> **What the task requires**: Which of the lines below contain the word "each"? Pull out every such line and copy it in full.
* Begin *
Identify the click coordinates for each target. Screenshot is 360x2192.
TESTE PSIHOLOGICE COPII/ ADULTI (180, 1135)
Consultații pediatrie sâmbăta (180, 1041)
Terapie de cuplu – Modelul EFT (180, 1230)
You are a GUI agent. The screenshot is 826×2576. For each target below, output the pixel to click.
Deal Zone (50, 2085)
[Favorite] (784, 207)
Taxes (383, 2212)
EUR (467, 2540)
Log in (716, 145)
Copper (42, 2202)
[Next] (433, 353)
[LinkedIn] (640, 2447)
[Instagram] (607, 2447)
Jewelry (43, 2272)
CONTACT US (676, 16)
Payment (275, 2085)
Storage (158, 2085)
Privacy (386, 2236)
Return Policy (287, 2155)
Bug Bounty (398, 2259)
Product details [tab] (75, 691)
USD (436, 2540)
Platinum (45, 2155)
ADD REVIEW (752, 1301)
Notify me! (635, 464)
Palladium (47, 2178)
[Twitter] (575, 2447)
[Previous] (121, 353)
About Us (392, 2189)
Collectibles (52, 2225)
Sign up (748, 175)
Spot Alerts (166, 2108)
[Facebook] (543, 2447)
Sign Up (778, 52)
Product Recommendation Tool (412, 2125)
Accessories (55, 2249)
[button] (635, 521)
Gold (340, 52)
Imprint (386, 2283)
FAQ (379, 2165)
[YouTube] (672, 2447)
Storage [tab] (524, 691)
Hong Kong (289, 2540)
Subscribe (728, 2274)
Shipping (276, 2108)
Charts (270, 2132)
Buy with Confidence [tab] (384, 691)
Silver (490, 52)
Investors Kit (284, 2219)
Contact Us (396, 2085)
* End *
> **Answer to this exercise**:
Identify the click coordinates for each target. Screenshot is 360x2192.
You are a GUI agent. The screenshot is 826×2576. For each target below, output the pixel to click.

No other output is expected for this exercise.